• _Source records_
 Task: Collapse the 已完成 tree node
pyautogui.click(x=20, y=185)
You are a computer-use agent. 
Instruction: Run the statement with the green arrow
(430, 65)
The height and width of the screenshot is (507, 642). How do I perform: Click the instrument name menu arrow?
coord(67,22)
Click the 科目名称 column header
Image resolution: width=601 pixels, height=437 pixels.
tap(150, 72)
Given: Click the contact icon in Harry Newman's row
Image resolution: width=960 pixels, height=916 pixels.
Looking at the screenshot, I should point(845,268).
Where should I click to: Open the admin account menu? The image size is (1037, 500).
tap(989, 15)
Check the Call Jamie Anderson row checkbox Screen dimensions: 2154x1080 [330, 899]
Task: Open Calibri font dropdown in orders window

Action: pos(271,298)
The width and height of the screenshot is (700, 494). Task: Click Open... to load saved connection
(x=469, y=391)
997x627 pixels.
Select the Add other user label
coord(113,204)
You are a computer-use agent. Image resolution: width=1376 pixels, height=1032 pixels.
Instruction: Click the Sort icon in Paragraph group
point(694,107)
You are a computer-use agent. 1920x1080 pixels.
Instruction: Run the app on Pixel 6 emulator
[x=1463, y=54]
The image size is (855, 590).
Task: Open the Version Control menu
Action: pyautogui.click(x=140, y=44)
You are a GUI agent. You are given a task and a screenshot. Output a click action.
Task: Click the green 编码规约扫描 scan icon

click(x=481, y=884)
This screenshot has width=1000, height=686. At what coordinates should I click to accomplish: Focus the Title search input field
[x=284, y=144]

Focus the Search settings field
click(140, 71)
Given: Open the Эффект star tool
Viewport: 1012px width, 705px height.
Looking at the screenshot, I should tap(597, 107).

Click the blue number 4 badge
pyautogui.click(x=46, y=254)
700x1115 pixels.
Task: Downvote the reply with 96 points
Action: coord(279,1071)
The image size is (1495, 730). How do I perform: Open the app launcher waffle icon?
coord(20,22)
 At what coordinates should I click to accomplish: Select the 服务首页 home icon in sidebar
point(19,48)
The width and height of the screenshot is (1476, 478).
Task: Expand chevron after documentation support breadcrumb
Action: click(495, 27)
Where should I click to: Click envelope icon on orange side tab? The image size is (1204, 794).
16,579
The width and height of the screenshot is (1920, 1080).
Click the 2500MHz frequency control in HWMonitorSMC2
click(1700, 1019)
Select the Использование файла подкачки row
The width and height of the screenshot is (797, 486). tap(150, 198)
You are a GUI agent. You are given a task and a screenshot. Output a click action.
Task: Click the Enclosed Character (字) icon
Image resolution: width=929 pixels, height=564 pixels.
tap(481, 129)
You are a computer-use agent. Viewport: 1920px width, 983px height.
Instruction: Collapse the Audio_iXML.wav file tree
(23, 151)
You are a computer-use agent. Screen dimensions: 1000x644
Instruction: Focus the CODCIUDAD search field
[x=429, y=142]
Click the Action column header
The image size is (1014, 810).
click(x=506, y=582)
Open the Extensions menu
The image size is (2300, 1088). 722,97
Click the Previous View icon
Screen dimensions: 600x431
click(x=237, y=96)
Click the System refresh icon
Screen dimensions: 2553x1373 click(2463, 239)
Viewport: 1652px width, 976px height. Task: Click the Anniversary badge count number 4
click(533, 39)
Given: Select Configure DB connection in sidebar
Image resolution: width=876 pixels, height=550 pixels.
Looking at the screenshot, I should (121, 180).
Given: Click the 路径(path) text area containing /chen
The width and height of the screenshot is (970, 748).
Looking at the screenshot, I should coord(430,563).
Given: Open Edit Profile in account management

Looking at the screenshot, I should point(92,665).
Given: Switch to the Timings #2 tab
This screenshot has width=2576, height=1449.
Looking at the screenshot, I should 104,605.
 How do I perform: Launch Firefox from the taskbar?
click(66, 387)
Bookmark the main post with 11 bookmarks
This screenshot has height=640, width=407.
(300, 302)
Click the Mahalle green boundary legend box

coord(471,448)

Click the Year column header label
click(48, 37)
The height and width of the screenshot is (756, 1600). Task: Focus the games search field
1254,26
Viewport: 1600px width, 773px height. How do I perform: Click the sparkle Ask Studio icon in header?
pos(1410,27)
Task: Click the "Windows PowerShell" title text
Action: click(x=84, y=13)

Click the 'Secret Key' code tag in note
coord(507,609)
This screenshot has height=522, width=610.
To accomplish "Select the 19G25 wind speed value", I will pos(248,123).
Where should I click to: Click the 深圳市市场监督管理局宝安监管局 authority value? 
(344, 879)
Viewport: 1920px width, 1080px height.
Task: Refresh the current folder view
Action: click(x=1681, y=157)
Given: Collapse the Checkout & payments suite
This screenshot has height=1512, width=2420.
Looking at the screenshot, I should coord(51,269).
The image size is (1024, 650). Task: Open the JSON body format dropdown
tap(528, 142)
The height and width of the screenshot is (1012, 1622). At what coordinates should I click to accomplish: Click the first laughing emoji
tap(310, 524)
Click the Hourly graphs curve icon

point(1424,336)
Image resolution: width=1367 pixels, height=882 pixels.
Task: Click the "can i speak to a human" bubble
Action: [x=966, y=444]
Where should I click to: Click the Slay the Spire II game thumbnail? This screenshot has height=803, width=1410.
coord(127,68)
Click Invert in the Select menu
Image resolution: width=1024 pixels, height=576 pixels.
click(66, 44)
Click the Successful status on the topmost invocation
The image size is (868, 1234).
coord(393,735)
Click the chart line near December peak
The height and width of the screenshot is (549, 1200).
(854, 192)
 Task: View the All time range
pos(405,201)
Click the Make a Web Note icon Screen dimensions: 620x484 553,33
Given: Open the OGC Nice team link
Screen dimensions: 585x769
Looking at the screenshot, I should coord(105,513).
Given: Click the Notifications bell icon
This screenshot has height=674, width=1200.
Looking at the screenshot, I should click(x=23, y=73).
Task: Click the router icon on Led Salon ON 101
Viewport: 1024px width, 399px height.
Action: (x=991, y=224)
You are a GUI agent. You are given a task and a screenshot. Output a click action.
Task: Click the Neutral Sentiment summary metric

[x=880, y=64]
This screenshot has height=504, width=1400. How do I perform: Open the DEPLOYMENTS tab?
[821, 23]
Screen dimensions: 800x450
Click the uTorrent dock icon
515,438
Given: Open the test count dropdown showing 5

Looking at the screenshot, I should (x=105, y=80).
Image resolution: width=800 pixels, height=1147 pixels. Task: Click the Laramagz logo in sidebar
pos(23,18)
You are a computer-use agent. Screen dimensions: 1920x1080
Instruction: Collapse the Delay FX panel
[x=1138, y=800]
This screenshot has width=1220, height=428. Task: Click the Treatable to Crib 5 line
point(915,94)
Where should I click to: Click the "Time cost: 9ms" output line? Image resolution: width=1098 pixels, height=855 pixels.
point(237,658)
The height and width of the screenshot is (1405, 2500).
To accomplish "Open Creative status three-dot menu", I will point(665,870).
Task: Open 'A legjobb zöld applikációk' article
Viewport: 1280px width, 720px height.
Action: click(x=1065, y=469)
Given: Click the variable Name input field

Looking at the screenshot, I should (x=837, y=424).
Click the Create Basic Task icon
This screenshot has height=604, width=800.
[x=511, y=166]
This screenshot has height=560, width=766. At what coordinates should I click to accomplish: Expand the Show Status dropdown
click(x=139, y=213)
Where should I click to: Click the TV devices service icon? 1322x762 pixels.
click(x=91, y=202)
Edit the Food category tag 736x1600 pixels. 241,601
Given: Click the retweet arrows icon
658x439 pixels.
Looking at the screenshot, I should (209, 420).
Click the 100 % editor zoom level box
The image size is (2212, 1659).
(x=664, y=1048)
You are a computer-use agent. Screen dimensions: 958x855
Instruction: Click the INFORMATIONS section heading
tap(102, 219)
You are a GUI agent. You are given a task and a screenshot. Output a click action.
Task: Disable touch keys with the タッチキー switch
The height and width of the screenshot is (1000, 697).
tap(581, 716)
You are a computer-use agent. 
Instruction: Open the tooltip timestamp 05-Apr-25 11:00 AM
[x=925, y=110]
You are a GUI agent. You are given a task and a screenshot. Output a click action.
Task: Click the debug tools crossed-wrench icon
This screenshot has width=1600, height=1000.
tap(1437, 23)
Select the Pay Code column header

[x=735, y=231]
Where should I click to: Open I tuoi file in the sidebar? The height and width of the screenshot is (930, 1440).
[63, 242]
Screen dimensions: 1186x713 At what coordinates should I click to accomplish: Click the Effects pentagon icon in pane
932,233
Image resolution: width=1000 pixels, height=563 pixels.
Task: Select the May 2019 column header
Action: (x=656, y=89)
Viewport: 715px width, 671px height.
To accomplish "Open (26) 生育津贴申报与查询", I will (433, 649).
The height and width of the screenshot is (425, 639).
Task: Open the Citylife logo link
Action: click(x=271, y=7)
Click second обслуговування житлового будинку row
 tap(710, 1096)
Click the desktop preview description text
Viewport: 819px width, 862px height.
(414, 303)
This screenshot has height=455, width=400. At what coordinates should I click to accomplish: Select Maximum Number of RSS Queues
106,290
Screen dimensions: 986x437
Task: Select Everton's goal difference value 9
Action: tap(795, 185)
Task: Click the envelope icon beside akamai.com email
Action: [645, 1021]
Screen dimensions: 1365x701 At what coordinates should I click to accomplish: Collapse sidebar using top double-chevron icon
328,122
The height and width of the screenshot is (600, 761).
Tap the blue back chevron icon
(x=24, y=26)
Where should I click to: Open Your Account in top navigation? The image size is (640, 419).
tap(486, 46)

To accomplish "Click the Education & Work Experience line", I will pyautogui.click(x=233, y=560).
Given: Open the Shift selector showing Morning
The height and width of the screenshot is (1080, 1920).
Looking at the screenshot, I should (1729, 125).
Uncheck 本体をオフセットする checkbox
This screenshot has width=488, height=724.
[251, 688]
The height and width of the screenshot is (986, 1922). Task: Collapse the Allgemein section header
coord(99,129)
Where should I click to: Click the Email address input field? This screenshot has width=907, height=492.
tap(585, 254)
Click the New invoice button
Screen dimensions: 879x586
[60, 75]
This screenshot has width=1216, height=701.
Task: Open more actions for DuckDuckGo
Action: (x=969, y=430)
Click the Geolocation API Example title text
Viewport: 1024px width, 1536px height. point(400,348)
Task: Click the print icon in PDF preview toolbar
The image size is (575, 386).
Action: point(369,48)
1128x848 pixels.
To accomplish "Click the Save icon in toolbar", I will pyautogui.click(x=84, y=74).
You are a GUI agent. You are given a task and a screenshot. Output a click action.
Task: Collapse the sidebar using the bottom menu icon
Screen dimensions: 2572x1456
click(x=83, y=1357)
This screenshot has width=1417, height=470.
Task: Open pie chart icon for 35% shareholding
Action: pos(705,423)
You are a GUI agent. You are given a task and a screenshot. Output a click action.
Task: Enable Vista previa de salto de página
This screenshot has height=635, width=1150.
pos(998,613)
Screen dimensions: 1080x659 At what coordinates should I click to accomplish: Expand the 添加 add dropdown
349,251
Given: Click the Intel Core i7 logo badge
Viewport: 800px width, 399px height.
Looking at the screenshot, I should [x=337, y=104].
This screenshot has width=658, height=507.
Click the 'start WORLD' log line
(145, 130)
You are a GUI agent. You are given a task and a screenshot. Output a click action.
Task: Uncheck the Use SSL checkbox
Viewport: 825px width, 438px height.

• _What you are asked to do_
Recast the data, everything from the line containing "Viewport: 1652px width, 976px" down to the line containing "Looking at the screenshot, I should (121, 180).", as a two-column CSV with the headers input and output, one row for each text paired with its answer. Put each field in double quotes and turn any line breaks inside a field into spaces.

• _Answer to this task_
input,output
"Viewport: 1652px width, 976px height. Task: Click the Anniversary badge count number 4","click(533, 39)"
"Given: Select Configure DB connection in sidebar Image resolution: width=876 pixels, height=550 pixels.","Looking at the screenshot, I should (121, 180)."